Energy dissipation in thin metallic shells under projectile impact

• Behaviour of spherical shells against blunt and ogive nosed projectile impact.
• Energy absorption characteristics in different deformation modes.
• Failure mechanism through perforation and maximum crown deformation.
• Strain energy computation in radial, polar, elevation and shear direction.
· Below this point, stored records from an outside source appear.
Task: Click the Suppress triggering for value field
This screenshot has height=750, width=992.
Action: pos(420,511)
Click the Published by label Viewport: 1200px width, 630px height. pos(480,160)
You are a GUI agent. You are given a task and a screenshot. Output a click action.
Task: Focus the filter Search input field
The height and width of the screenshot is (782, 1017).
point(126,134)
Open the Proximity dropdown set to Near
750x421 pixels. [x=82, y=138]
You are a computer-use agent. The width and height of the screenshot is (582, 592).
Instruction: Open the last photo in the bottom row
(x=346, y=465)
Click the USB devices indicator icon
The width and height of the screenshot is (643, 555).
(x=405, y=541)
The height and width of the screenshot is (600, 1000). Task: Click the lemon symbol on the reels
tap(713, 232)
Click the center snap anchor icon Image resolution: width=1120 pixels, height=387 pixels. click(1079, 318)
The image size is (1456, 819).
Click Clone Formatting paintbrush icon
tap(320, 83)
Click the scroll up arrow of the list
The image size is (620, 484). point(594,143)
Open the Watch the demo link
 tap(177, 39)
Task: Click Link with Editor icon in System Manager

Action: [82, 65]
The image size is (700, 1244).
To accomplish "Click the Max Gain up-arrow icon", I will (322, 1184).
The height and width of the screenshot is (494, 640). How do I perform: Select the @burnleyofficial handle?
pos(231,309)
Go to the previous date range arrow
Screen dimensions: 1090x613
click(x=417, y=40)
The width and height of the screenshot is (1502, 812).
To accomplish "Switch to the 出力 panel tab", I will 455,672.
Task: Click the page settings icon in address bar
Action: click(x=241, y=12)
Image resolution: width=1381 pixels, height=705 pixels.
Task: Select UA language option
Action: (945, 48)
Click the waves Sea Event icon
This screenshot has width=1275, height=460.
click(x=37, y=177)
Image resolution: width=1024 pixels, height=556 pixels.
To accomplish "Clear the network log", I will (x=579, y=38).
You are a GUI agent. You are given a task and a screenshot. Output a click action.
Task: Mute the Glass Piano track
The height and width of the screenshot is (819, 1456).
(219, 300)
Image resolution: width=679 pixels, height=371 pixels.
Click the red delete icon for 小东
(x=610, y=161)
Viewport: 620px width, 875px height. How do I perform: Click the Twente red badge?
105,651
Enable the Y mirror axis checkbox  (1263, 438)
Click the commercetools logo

The ballistic performance of hemispherical aluminium shells was studied and the energy absorption in different modes of deformation has been computed. The experiments were performed wherein blunt and ogive nosed steel projectiles of 19 mm diameter were fired on 0.7–1.5 mm thick 1100-H12 aluminum hemispherical shells of different effective spans. The mechanics of deformation and energy absorption capacity was found to be significantly influenced by the shell thickness and projectile nose shape. The ogive nosed projectile caused failure through perforation by petal formation. Against blunt nosed projectile, however, the shells underwent significant dishing and reverse bending and thus defeated the projectile by dissipating its energy in global plastic deformation. The experimental findings were reproduced numerically on ABAQUS/Explicit finite element code. The numerical results were further employed for the computation of plastic strain energy in stretching in polar, radial, elevation and shear directions of the shell in order to eventually extract the total energy absorbed in plastic deformation. For a given span diameter and thickness of shell, the energy dissipation was found maximum in shear stretching while it was minimum in polar stretching of the material.